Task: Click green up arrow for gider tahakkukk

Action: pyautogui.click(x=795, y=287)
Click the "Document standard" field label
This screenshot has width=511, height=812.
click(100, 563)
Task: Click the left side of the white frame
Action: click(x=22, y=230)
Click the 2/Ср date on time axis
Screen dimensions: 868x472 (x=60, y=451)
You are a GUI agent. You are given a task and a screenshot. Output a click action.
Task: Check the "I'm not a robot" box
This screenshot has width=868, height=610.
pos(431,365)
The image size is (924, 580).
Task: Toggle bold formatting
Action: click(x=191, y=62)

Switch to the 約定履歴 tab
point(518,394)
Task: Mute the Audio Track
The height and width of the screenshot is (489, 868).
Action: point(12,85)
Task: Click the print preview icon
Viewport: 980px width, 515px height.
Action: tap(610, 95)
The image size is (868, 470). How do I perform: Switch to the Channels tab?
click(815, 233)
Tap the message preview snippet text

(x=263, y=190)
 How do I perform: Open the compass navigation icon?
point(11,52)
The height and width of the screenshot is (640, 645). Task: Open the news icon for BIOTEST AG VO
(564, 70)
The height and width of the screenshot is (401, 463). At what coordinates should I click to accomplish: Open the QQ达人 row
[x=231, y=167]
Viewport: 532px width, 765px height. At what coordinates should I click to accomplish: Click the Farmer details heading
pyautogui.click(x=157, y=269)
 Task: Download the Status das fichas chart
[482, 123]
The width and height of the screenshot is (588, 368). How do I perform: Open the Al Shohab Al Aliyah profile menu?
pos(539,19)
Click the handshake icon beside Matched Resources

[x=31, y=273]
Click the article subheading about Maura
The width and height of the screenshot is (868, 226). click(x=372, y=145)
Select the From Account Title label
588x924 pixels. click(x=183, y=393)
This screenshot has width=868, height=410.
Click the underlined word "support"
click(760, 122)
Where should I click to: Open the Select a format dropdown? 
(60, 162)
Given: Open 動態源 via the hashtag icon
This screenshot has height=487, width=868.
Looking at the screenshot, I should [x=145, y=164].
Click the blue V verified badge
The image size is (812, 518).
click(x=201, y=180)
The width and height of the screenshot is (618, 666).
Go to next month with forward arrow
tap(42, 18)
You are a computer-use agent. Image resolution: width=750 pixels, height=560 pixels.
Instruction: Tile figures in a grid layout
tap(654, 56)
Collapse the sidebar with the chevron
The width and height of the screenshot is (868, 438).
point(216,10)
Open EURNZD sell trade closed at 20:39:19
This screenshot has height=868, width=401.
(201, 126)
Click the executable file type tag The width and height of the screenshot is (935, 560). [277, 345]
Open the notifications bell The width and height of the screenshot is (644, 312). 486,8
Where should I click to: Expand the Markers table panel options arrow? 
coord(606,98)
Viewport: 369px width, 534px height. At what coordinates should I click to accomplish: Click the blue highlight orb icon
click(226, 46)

:: WORK REQUEST ::
Repeat all of the listing above exactly, leaving nothing out.

:: THE COMPLETED TASK ::
Task: Click green up arrow for gider tahakkukk

Action: pyautogui.click(x=795, y=287)
Click the "Document standard" field label
This screenshot has width=511, height=812.
click(100, 563)
Task: Click the left side of the white frame
Action: click(x=22, y=230)
Click the 2/Ср date on time axis
Screen dimensions: 868x472 (x=60, y=451)
You are a GUI agent. You are given a task and a screenshot. Output a click action.
Task: Check the "I'm not a robot" box
This screenshot has width=868, height=610.
pos(431,365)
The image size is (924, 580).
Task: Toggle bold formatting
Action: click(x=191, y=62)

Switch to the 約定履歴 tab
point(518,394)
Task: Mute the Audio Track
The height and width of the screenshot is (489, 868).
Action: point(12,85)
Task: Click the print preview icon
Viewport: 980px width, 515px height.
Action: tap(610, 95)
The image size is (868, 470). How do I perform: Switch to the Channels tab?
click(815, 233)
Tap the message preview snippet text

(x=263, y=190)
 How do I perform: Open the compass navigation icon?
point(11,52)
The height and width of the screenshot is (640, 645). Task: Open the news icon for BIOTEST AG VO
(564, 70)
The height and width of the screenshot is (401, 463). At what coordinates should I click to accomplish: Open the QQ达人 row
[x=231, y=167]
Viewport: 532px width, 765px height. At what coordinates should I click to accomplish: Click the Farmer details heading
pyautogui.click(x=157, y=269)
 Task: Download the Status das fichas chart
[482, 123]
The width and height of the screenshot is (588, 368). How do I perform: Open the Al Shohab Al Aliyah profile menu?
pos(539,19)
Click the handshake icon beside Matched Resources

[x=31, y=273]
Click the article subheading about Maura
The width and height of the screenshot is (868, 226). click(x=372, y=145)
Select the From Account Title label
588x924 pixels. click(x=183, y=393)
This screenshot has width=868, height=410.
Click the underlined word "support"
click(760, 122)
Where should I click to: Open the Select a format dropdown? 
(60, 162)
Given: Open 動態源 via the hashtag icon
This screenshot has height=487, width=868.
Looking at the screenshot, I should [x=145, y=164].
Click the blue V verified badge
The image size is (812, 518).
click(x=201, y=180)
The width and height of the screenshot is (618, 666).
Go to next month with forward arrow
tap(42, 18)
You are a computer-use agent. Image resolution: width=750 pixels, height=560 pixels.
Instruction: Tile figures in a grid layout
tap(654, 56)
Collapse the sidebar with the chevron
The width and height of the screenshot is (868, 438).
point(216,10)
Open EURNZD sell trade closed at 20:39:19
This screenshot has height=868, width=401.
(201, 126)
Click the executable file type tag The width and height of the screenshot is (935, 560). [277, 345]
Open the notifications bell The width and height of the screenshot is (644, 312). 486,8
Where should I click to: Expand the Markers table panel options arrow? 
coord(606,98)
Viewport: 369px width, 534px height. At what coordinates should I click to accomplish: Click the blue highlight orb icon
click(226, 46)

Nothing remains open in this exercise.